> _Data records_
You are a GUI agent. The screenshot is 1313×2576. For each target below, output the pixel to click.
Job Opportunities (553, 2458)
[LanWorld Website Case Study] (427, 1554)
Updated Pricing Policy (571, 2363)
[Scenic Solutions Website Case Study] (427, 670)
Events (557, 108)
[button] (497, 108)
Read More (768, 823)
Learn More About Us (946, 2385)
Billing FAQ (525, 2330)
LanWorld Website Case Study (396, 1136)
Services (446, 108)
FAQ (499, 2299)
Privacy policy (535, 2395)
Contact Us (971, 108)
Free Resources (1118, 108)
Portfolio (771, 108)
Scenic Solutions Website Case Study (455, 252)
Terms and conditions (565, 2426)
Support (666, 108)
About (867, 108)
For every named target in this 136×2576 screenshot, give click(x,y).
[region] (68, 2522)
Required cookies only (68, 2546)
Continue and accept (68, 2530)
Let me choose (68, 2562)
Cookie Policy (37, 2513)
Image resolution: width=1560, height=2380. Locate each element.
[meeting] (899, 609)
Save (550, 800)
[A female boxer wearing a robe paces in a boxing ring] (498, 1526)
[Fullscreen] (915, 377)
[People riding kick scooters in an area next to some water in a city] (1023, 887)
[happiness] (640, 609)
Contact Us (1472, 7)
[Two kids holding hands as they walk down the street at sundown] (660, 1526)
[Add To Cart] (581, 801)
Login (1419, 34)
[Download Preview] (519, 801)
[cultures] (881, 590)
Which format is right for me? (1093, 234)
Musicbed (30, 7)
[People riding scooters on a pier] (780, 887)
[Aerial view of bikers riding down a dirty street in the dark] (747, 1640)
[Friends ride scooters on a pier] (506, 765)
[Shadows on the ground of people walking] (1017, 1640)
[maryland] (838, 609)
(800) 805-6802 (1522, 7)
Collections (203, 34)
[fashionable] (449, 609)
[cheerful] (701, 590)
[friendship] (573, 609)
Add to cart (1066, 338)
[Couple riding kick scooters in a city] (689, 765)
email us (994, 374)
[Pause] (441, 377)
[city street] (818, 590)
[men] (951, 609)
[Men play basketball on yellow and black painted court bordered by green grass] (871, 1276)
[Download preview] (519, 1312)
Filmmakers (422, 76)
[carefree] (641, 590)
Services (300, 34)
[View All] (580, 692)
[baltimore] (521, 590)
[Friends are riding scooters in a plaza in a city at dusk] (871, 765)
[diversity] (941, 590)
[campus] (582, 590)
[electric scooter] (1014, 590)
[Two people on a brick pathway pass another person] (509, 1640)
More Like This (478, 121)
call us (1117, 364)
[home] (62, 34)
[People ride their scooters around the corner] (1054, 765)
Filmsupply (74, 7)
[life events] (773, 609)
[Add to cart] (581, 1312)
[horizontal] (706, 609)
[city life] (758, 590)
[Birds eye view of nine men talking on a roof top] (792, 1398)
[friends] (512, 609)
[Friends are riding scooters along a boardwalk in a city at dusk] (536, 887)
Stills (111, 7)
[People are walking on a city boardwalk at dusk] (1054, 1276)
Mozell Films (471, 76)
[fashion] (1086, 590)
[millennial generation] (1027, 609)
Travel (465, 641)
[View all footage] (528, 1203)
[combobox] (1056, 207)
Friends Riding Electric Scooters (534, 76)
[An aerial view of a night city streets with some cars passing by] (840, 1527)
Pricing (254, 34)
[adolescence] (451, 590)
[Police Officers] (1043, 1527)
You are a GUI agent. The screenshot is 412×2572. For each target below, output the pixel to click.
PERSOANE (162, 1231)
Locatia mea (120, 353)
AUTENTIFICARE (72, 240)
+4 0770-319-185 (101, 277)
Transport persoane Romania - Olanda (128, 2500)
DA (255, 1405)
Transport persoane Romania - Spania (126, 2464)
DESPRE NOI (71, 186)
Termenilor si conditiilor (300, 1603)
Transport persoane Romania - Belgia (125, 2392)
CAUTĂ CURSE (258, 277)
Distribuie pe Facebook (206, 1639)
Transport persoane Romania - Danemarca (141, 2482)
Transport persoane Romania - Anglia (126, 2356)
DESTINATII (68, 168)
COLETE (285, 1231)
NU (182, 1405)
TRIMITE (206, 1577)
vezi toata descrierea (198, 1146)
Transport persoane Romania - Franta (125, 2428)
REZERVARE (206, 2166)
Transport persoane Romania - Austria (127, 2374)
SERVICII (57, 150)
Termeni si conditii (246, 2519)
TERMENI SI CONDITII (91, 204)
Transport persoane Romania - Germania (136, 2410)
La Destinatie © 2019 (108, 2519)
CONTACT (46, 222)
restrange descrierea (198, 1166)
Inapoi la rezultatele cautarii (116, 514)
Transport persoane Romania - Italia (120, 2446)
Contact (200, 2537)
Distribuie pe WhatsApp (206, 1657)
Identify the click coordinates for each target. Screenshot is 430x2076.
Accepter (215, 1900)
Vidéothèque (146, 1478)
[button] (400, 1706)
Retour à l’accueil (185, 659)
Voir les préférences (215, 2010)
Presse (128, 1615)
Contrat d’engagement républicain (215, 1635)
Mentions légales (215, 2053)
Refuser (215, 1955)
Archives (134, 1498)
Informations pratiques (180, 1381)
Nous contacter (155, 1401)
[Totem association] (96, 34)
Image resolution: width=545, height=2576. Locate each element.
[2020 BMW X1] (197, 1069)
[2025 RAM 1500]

> _Aim of the task_
Copy each line above where "Distribuie" appears.

> _Task response_
Distribuie pe Facebook (206, 1639)
Distribuie pe WhatsApp (206, 1657)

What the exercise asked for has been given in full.